Review: Good Boys (2019) – One Track Minds

goodboys
Keith L Wiliams, Jacob Tremblay and Brady Noon in Good Boys

It might just be because we have reached the end of the summer blockbuster season but recent films like Once Upon A Time In Hollywood have been pushing boundaries of taste in the name of good drama or great comedy. Good Boys has all the trappings of a film trying to push the boat out, making its youth cast find humour in some distinctly adult concepts. However what this Seth Rogen, Jonah Hill produced comedy actually seems to do is avoid any chance of offending anyone by shooting for a broad, welcoming tone that embraces the childish.

Following three sixth grade best friends, Good Boys follows their quest to learn the secret to kissing in preparation for their first ‘kissing party’. Pushed by ringleader Max (Jacob Tremblay), wannabe tough guy Thor (Brady Noon) and rule-follower Lucas (Keith L Williams) skip school so that they can prepare for the party of their lives. However, what starts out as a simple journey between friends forces them to face what they really want from this party and if they even really want to go.

While I’m sure there will be a dialogue at some point about the crass nature of films like Good Boys, films that take the framework of a coming of age story and turn it into something debased and unseemly, it is a facile argument here as the film never seeks to corrupt anyone. The misunderstandings and comedy found are crafted around outside knowledge that never seeps into the collective consciousness of the core characters. Harmless in every sense of the word, writers Lee Eisenberg and Gene Stupnitsky (also debuting as director here) might use sex, drugs and adult themes but they all come across as one big in-joke, one we can enjoy but also one Max, Thor, and Lucas are protected from.

A recurring joke about childproof medicine bottles perfectly sums up the tone Stupnitsky is shooting for and while there are a few off notes, a particularly off-colour comment about pubic hair in particular, the charm of Tremblay and especially Williams carry you through unoffended and sufficiently entertained. To say everything here works is entirely down to your willingness to embrace the ‘newness’ of Good Boys. From the novelty of children swearing to the all too frequent drug references, the jokes rely on the audience embracing all this as original, something that proves challenging in a world where the Kick-Ass series exists.

GOAL OF THE EXERCISE
Repeat everything in the Good Boys review from "Review: Good Boys" down to "embraces the childish.", word for word.

EXTRACTED INFORMATION
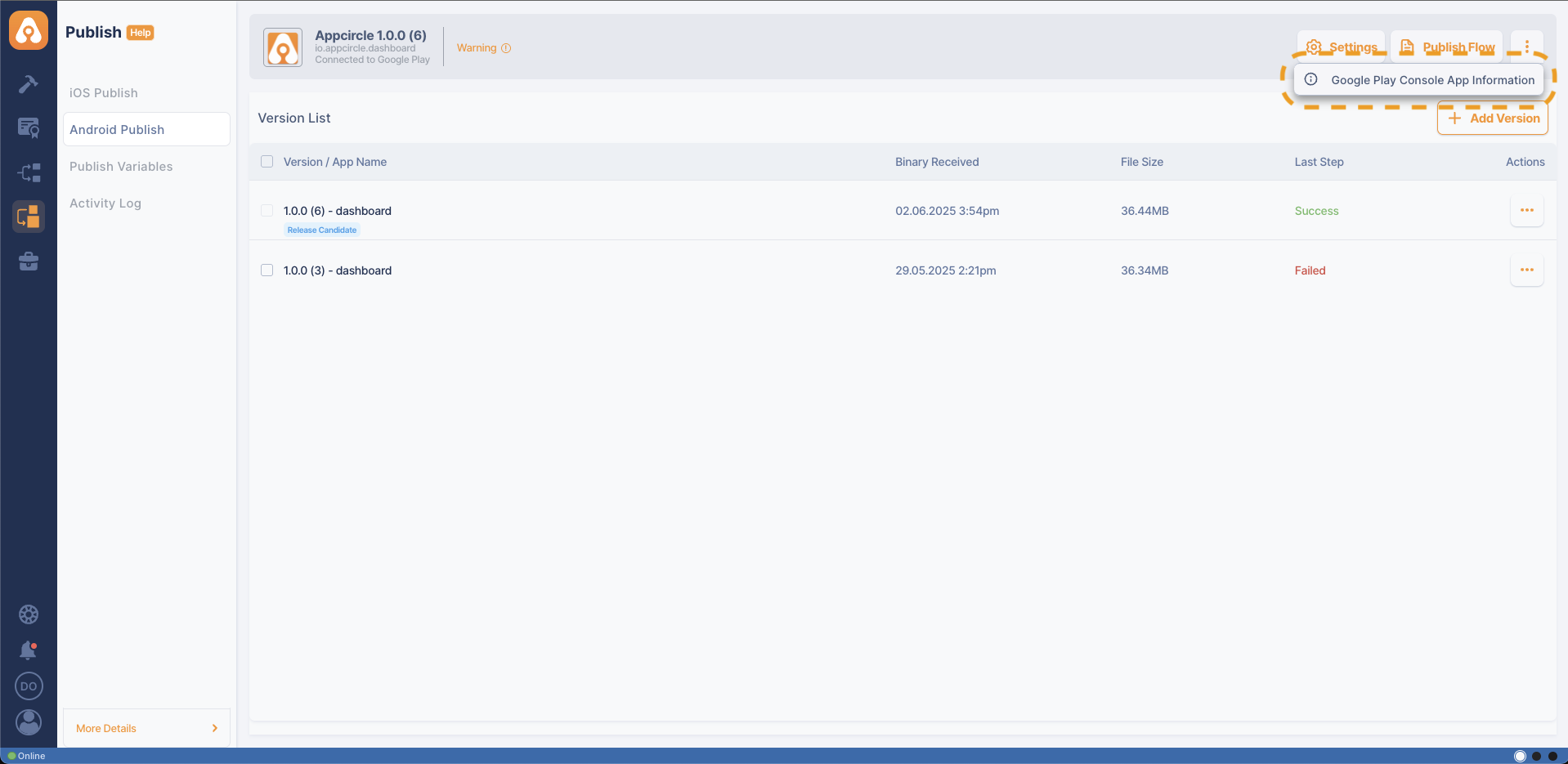Click the notifications bell icon
Image resolution: width=1568 pixels, height=764 pixels.
click(x=29, y=650)
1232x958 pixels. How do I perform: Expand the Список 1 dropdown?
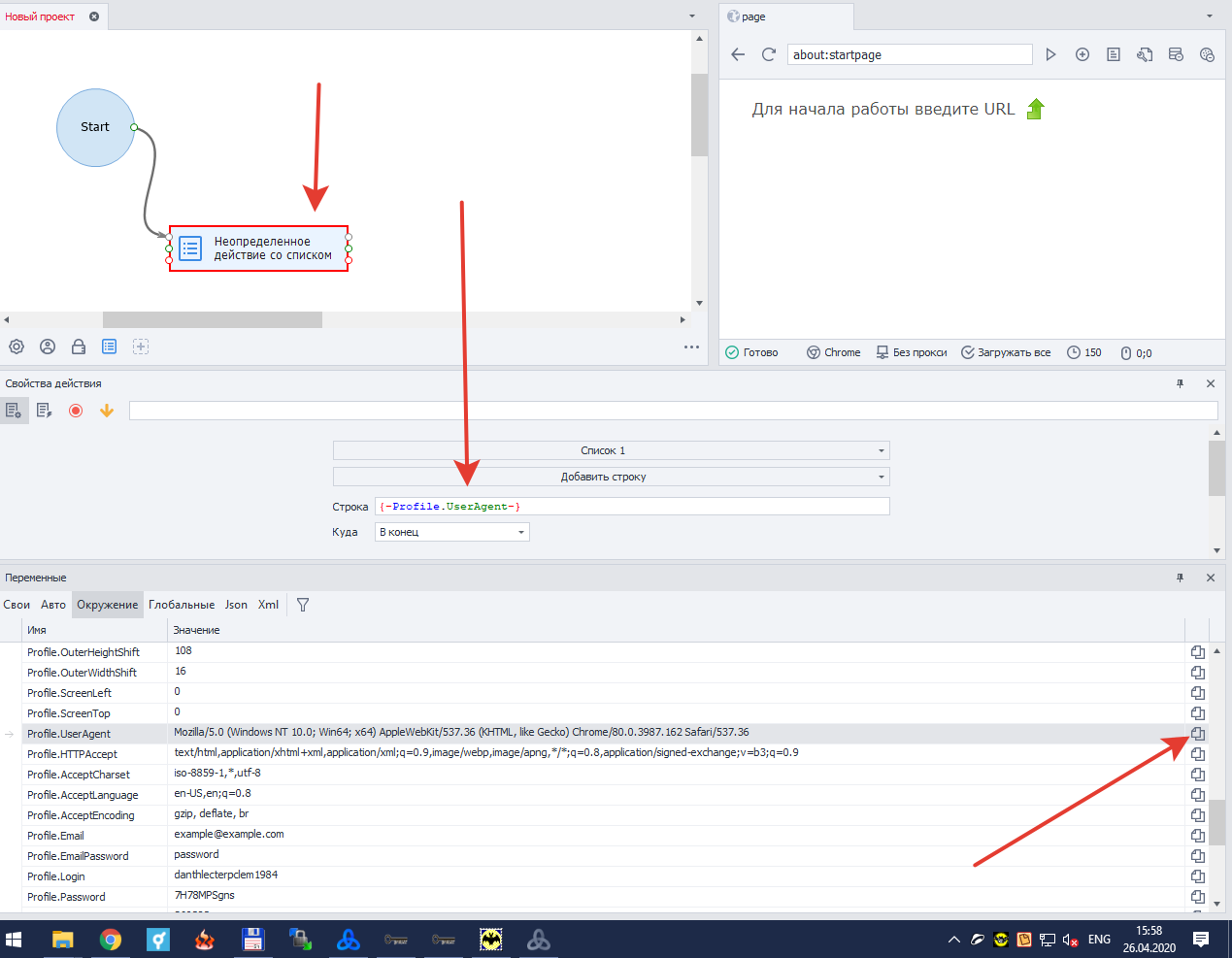[611, 450]
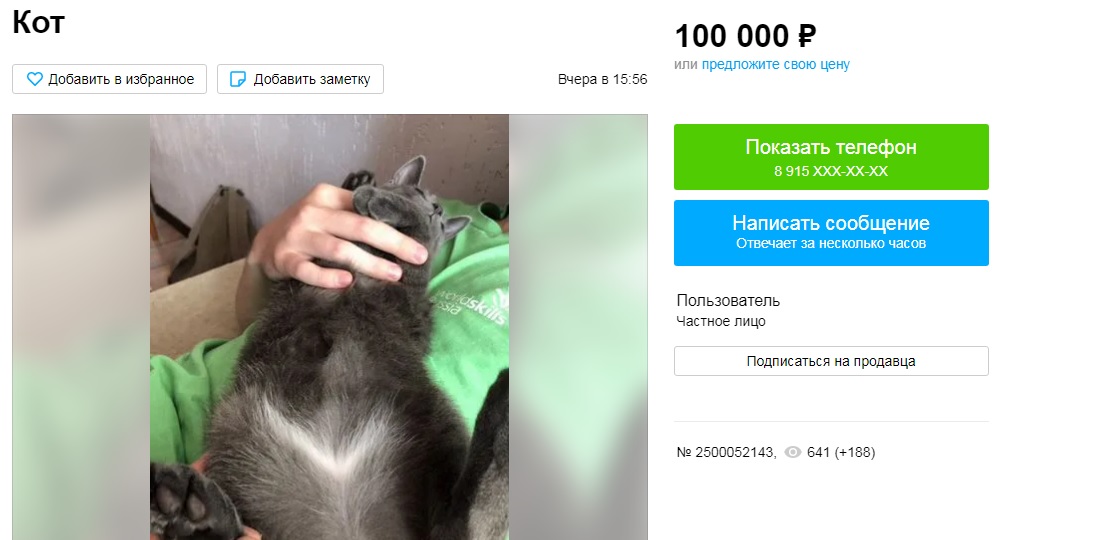Click the Отвечает за несколько часов text

(831, 244)
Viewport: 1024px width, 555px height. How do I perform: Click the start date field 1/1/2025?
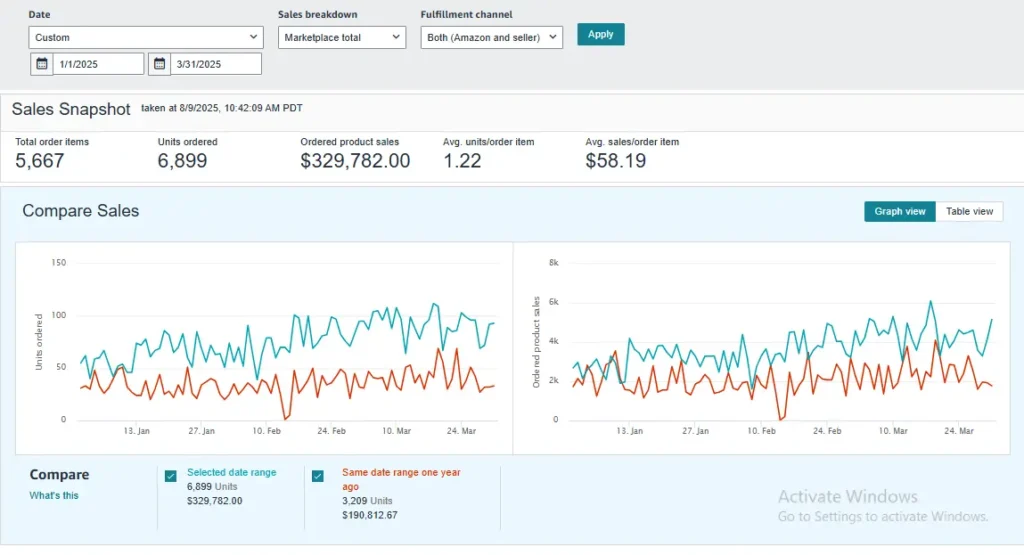click(98, 64)
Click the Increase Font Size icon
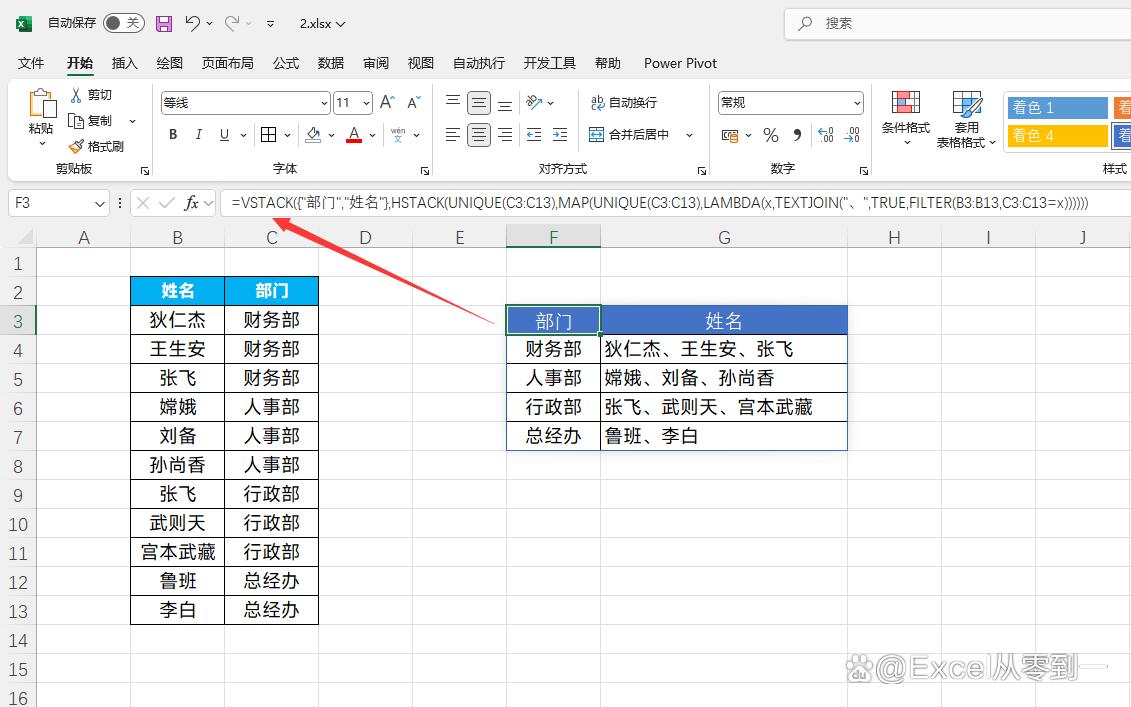Viewport: 1131px width, 707px height. [387, 103]
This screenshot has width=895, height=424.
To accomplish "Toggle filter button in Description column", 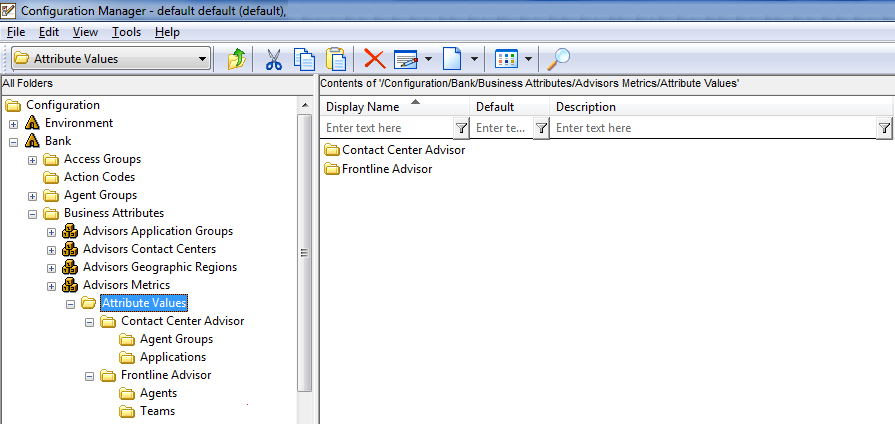I will [x=884, y=128].
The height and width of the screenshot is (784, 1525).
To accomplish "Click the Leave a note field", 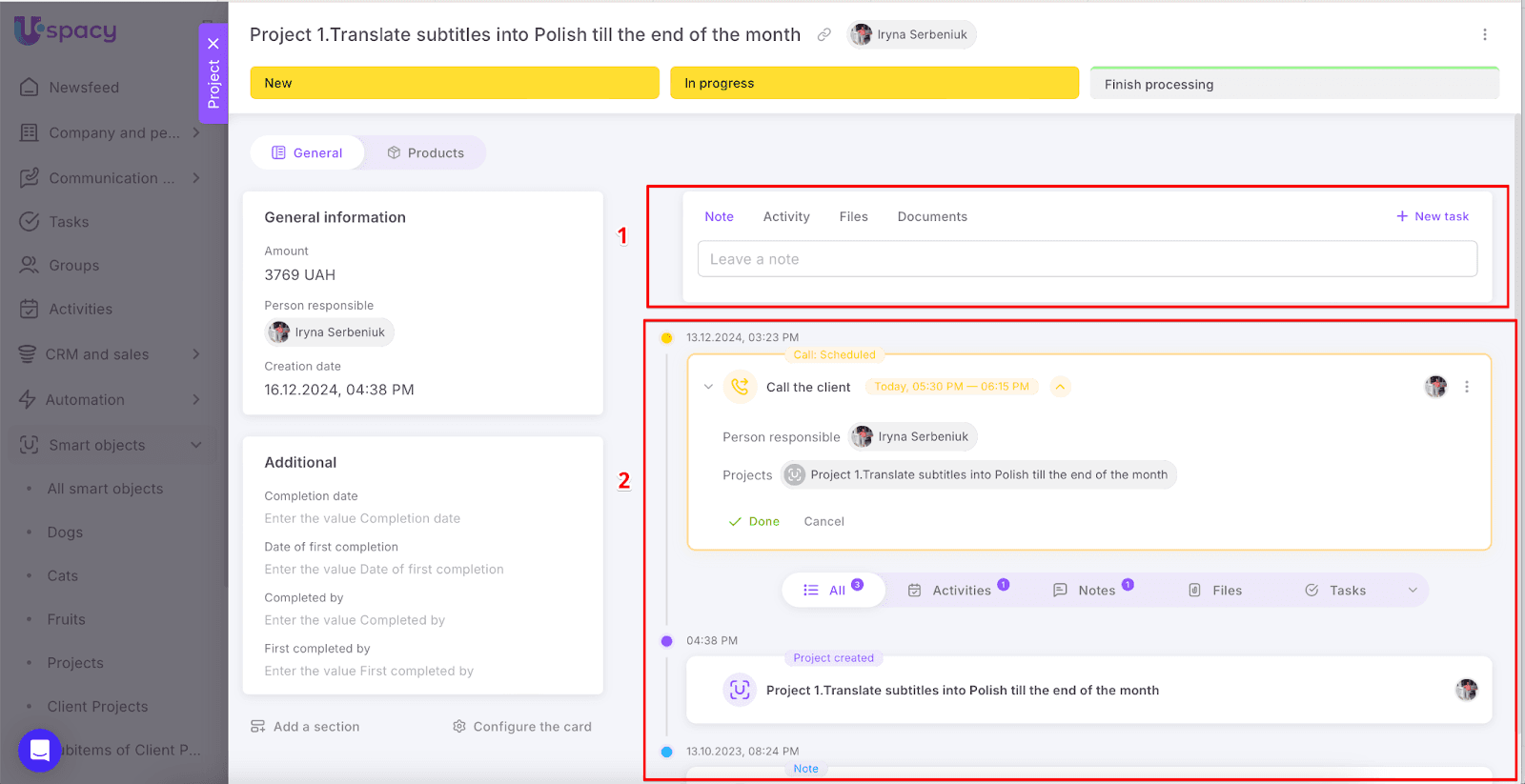I will tap(1087, 259).
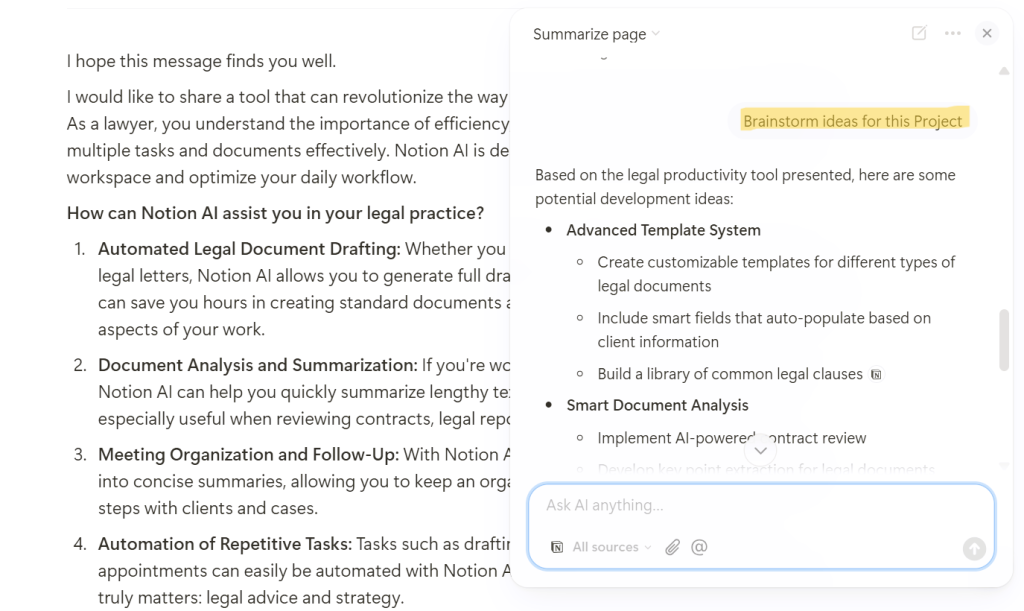Close the Notion AI panel
The height and width of the screenshot is (611, 1024).
point(987,33)
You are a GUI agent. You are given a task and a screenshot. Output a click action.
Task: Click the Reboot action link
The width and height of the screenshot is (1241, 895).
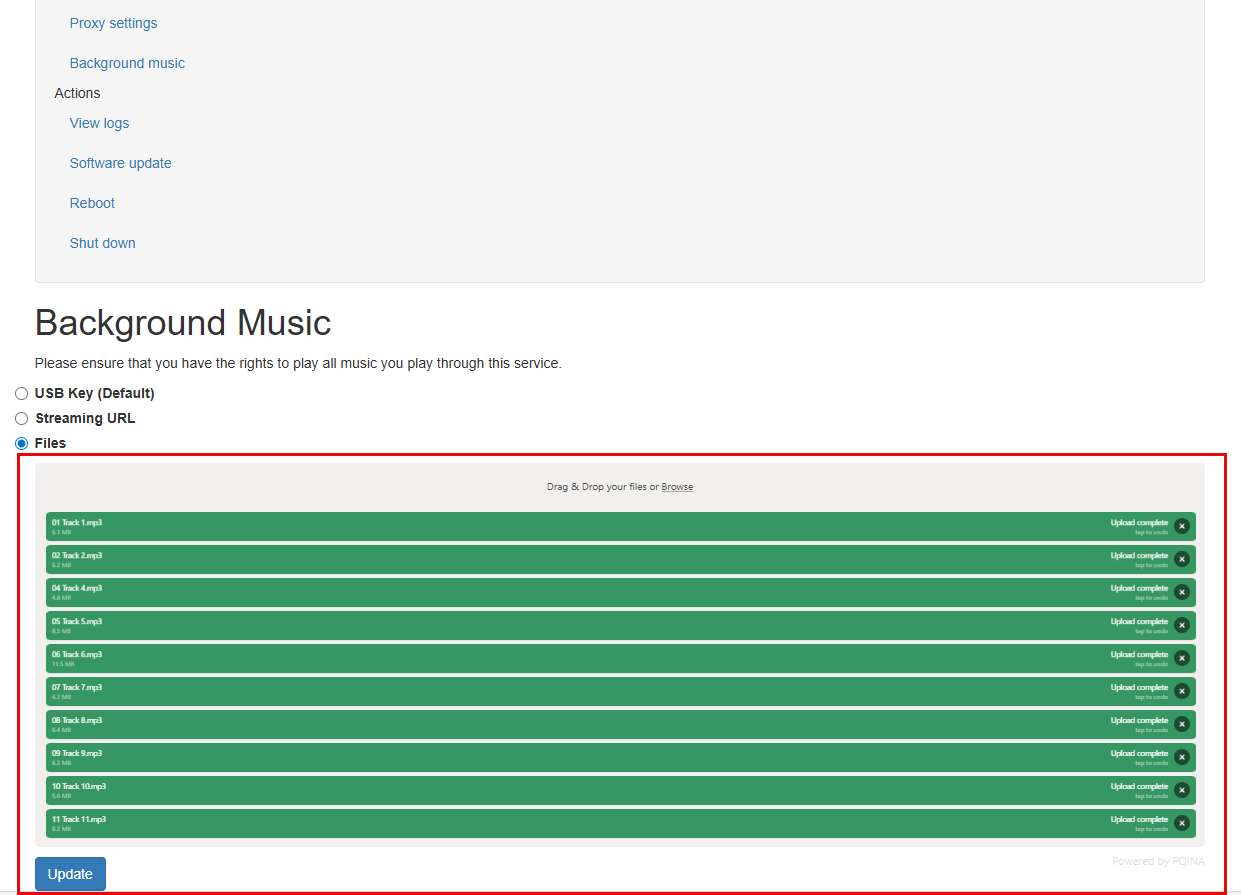(x=92, y=203)
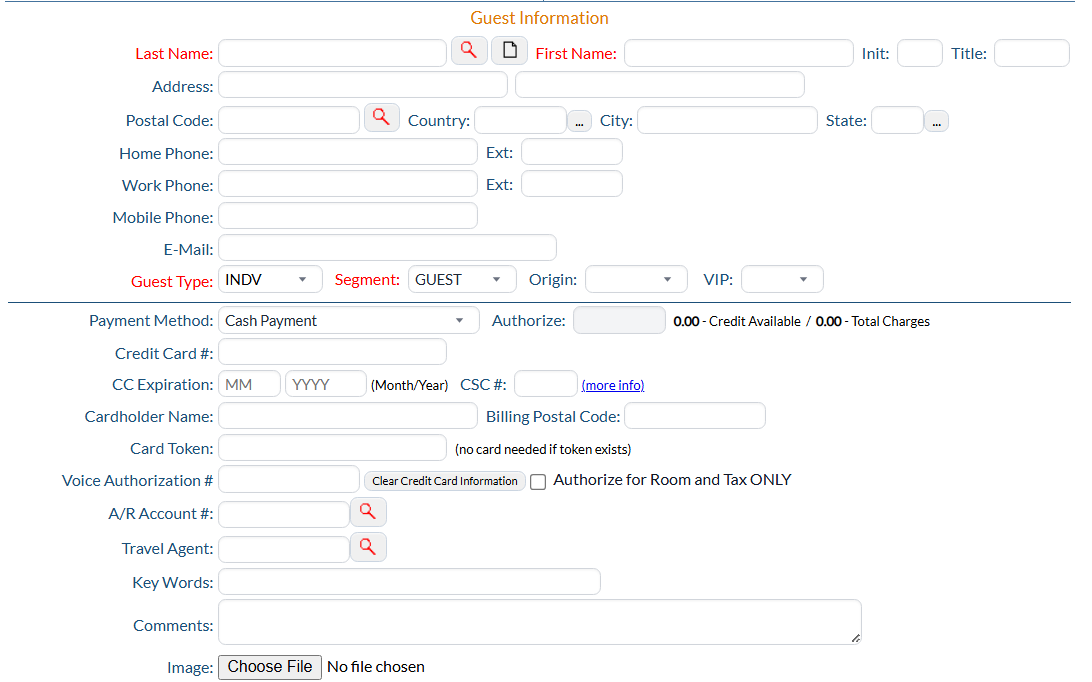Click Clear Credit Card Information button

[445, 481]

RESPONSE TO THIS EXERCISE
Review: Good Boys (2019) – One Track Minds

goodboys
Keith L Wiliams, Jacob Tremblay and Brady Noon in Good Boys

It might just be because we have reached the end of the summer blockbuster season but recent films like Once Upon A Time In Hollywood have been pushing boundaries of taste in the name of good drama or great comedy. Good Boys has all the trappings of a film trying to push the boat out, making its youth cast find humour in some distinctly adult concepts. However what this Seth Rogen, Jonah Hill produced comedy actually seems to do is avoid any chance of offending anyone by shooting for a broad, welcoming tone that embraces the childish.